Birds are often described as a universal treasure. People from all walks of life, ages (kids love birding too!), ethnicities, political affiliation, and socioeconomic status can enjoy and appreciate birds.
Spring migration is the pinnacle of birdwatching with hundreds of species dressed in their best plumage traveling to their summer breeding grounds: jewels in bright blues, reds, oranges, greens, purples, and yellows. Dapper birds in their black and white contrast. Songs that can heal the soul and bring smiles in these stressful times.
This year, spring migration is different for us. Travel is discouraged, social gatherings are discouraged or outright banned. Parks are closed and viewing areas are off limits.
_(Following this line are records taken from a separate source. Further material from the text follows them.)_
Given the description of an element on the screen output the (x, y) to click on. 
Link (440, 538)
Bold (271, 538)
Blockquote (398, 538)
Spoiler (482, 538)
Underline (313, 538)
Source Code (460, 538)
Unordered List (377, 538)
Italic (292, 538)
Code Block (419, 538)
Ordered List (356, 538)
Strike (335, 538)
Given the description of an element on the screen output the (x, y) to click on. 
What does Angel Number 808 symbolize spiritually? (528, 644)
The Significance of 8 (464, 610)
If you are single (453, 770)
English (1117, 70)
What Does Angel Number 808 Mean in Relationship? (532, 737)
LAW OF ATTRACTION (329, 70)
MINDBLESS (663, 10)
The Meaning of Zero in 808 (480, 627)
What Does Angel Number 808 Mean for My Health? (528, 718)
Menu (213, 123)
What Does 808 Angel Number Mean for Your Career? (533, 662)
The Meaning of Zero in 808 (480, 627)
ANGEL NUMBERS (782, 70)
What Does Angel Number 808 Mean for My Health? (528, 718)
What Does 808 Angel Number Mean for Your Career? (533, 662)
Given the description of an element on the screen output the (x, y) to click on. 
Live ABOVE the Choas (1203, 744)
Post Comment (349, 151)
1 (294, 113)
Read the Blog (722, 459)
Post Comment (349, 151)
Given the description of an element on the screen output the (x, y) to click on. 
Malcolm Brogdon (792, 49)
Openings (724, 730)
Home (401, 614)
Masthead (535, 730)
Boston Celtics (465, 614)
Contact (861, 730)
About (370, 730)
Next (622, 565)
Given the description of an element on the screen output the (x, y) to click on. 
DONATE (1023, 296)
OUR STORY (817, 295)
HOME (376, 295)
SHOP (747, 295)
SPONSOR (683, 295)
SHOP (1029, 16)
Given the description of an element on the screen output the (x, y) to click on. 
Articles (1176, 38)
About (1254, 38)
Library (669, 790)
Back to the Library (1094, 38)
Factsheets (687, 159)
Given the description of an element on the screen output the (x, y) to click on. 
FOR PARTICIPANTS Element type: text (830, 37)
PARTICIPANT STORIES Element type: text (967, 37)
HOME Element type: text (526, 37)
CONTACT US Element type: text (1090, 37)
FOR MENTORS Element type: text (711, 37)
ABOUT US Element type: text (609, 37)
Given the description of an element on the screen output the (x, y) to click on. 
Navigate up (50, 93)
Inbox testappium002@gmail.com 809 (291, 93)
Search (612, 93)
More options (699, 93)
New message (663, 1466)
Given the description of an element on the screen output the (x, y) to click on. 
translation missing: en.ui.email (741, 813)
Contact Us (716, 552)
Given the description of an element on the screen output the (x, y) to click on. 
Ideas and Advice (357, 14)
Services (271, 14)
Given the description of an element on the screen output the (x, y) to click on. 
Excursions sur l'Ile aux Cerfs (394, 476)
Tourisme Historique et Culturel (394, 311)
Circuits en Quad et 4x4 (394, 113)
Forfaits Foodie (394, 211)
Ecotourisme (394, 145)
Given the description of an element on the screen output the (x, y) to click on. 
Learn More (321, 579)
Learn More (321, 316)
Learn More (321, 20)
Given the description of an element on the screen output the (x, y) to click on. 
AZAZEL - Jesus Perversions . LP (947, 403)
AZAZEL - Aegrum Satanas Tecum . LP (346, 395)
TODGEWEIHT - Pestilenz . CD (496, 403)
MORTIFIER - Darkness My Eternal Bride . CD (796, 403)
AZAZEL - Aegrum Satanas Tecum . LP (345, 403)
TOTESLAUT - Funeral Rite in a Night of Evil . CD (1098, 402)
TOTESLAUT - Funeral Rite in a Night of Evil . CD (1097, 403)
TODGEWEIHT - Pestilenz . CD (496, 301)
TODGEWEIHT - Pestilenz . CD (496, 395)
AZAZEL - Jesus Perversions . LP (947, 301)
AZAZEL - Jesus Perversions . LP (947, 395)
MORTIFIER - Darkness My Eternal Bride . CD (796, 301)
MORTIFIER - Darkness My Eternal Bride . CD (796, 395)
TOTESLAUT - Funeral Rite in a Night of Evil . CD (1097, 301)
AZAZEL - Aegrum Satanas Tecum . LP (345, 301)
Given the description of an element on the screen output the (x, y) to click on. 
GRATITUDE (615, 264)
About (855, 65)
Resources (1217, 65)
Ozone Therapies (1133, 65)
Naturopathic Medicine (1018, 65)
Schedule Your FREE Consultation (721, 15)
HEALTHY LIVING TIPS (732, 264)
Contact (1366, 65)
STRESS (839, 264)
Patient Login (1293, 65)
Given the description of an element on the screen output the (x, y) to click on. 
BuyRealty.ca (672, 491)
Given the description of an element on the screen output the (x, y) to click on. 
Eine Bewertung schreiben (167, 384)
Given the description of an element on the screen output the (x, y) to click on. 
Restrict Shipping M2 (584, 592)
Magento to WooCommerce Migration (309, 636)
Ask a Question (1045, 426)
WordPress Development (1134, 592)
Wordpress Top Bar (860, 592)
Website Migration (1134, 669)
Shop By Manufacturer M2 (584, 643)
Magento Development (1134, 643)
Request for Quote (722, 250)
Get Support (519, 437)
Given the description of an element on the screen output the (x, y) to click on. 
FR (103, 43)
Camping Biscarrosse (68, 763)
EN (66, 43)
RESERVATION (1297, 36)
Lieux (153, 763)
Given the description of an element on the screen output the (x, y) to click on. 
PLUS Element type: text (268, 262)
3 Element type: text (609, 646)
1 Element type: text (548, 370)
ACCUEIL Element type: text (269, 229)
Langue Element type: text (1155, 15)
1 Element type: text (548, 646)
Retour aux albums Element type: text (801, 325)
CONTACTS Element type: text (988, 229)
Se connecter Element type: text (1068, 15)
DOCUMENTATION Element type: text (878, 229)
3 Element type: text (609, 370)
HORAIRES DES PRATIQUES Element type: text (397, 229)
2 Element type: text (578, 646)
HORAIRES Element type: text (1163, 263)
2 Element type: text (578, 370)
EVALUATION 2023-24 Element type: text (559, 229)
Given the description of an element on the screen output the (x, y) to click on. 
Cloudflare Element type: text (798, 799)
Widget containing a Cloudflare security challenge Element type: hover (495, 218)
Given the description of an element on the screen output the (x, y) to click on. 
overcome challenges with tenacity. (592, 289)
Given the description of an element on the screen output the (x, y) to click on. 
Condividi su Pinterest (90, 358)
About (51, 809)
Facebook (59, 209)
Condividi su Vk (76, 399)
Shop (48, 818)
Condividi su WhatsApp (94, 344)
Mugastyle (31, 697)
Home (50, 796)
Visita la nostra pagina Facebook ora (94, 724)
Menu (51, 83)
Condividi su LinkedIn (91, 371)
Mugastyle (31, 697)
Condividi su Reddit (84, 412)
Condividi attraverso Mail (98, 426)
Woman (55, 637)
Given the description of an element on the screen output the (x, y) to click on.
Birds are still migrating though, and with a little luck and some patience you can still participate in this fun, easy, family friendly and educational experience in the safety and comfort of your own back yard.
How to Backyard Bird
All you need to enjoy birdwatching, or “birding”, is your eyes, ears and a view of the outdoors. Birdwatching is one of those amazing activities that you can spend thousands of dollars pursuing, or spend nothing and still enjoy. Below are some ways to make it more interesting, more educational, and a better experience for you and your family.
Get a Bird ID Guide
One of the best parts about birding is all the different types and species of birds you can see and hear. Identifying birds is like solving a puzzle and it can be a fun and competitive event or a collaborative effort. There is a wide variety of books and field guides that can be fun to flip through, but there are also phone apps like Merlin that includes a picture ID function that will identify a bird from your photograph.
Begin a Species List
Part of the enjoyment people get with birding is “collecting” the birds they see. They do this by identifying them and then keeping track of the species and number of birds they see during a birding session. Some people create photo journals to track them. A notebook works, but there are phone apps like ebird.org that allow you to not only track your sightings, but see what other people are reporting and even help with citizen science!
Use a Camera & Zoom In
Many people enjoy just watching and listening to the birds, but most birders also like photographing them. You don’t need a super expensive camera to enjoy photography but a zoom lens and a fast shutter speed are important. Birds move a lot and most songbirds are small and active. They rarely cooperate by hanging out right in front of your window.
Birds can be pretty small, especially the tiny, brightly-colored warblers. Having some way to zoom in on an area can allow you to experience their beauty and interesting behavior in a little more detail. Binoculars are great for this, but so are cameras that can zoom in.
Birding takes patience! You have to wait for them. Look closely at bushes, the trees, and the ground for small movements.
Put Out Bird Food
Bird feeders, bird baths, and natural food sources for birds like berry bushes can all attract birds to your yard, increasing your chances of seeing more birds and more species of birds.
Join Birding Groups Online
Sharing your birding experiences, asking for ID help, participating in citizen science, and learning from others are all benefits of the birding experience. There are numerous Facebook groups for geographic areas that allow you to maintain physical distance but still enjoy a fun social experience. The Audubon Society has local chapters sprinkled all over that can be a great social outlet for birding. Sharing your bird photographs with friends and family online can spark conversations about less stressful topics than the latest CDC update.
Know How to Speak Bird
Birding, just like other activities, has its own terminology. Here are a few examples:
- FOY: First of the Year. This means the first bird of that species that has been seen so far this year. Usually used during spring migration to help track birds as they reach the area during their migration.
- Lifer: A lifer bird is one that is the first bird of that species that you have ever seen. Lifers are common when you first get started, but they become rarer the longer you bird. Many people have lifers that are like unicorns to them: seen by others, but hard to find.
Why Backyard Birding
Birds are an invaluable resource for humankind and human society. They provide stress relief, entertainment, eco-tourism, and natural pest control. Birds provide an economic boost through the sale of feeders, seed, birdwatching equipment, and photography equipment. A rare bird can draw hundreds of people into an area from miles away where they will spend money on gas, food, and other supplies. They connect people who otherwise would not share social circles. They build wonder in children and adults alike.